- [Directions]: Copy out word for word the lines of the listing below, starting with the line that contains "Select the circular" and going on through the end of the listing.

(Stored data)

(begin)

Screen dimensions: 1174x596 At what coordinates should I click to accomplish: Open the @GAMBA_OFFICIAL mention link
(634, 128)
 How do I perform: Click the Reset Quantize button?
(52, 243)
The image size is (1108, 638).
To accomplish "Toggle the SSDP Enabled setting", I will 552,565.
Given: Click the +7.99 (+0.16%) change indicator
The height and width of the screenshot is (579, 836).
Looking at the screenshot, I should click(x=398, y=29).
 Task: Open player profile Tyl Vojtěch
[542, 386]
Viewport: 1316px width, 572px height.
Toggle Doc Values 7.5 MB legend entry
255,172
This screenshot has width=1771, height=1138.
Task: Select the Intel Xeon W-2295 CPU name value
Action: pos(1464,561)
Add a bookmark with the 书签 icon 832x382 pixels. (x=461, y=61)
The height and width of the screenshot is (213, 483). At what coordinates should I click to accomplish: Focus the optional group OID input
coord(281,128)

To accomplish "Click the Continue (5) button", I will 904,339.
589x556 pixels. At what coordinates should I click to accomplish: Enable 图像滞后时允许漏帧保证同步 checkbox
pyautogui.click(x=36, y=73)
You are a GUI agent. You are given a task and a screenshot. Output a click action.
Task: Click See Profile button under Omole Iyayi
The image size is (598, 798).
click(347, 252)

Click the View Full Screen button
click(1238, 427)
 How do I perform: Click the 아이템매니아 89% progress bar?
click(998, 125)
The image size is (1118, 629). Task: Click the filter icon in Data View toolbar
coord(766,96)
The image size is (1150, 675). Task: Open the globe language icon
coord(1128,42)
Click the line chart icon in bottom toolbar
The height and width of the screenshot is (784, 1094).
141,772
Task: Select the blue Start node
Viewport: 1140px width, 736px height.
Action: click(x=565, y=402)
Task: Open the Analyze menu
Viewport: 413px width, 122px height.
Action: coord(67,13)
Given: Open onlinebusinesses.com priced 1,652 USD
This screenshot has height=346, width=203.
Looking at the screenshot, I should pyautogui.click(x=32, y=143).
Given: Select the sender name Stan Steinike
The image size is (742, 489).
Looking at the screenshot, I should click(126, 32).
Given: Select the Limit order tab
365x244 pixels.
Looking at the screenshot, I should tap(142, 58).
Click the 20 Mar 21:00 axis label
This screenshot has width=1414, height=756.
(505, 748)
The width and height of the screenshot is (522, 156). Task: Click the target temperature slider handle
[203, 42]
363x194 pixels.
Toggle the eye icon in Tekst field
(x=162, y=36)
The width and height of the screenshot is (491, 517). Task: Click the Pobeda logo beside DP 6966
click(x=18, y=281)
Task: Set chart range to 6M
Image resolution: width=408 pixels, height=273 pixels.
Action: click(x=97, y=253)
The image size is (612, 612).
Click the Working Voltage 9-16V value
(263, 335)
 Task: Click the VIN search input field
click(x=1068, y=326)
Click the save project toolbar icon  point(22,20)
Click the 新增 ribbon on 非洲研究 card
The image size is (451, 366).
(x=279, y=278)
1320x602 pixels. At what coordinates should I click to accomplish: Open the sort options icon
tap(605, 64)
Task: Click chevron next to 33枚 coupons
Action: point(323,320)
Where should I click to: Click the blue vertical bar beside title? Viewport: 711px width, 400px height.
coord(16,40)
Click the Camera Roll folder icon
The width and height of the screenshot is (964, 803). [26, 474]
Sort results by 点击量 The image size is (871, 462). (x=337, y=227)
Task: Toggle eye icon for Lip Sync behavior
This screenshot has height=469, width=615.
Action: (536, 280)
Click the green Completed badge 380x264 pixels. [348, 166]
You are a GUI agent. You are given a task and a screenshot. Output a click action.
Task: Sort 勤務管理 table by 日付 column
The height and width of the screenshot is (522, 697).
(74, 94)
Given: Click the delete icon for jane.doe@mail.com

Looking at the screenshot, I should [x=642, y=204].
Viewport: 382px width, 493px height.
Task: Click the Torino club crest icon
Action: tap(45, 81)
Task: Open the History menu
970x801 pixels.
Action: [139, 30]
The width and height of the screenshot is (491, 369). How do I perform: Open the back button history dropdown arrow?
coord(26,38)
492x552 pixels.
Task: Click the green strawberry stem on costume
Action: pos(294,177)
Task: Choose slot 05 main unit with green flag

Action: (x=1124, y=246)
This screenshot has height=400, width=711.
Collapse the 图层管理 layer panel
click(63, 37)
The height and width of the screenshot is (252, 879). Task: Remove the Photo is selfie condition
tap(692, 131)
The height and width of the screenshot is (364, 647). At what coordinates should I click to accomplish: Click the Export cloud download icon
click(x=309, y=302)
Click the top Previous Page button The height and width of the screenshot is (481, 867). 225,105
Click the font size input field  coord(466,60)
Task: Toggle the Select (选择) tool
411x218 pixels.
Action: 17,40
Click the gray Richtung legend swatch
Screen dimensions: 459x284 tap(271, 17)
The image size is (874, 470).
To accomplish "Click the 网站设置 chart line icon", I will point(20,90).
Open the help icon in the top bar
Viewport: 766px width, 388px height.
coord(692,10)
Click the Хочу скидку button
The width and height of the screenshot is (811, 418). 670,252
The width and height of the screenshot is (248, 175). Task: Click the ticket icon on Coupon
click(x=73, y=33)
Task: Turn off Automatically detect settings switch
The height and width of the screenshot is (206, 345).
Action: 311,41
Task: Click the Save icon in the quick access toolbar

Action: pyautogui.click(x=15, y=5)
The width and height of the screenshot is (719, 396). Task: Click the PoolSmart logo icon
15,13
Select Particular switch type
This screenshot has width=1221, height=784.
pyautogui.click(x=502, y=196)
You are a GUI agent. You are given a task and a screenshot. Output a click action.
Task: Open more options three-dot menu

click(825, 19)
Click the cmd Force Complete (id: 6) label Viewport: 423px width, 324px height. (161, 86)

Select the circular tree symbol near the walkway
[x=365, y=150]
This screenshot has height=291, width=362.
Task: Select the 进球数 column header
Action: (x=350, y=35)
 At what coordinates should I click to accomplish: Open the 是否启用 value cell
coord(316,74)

(end)

- [Result of this task]:
Select the circular tree symbol near the walkway
[x=365, y=150]
This screenshot has height=291, width=362.
Task: Select the 进球数 column header
Action: (x=350, y=35)
 At what coordinates should I click to accomplish: Open the 是否启用 value cell
coord(316,74)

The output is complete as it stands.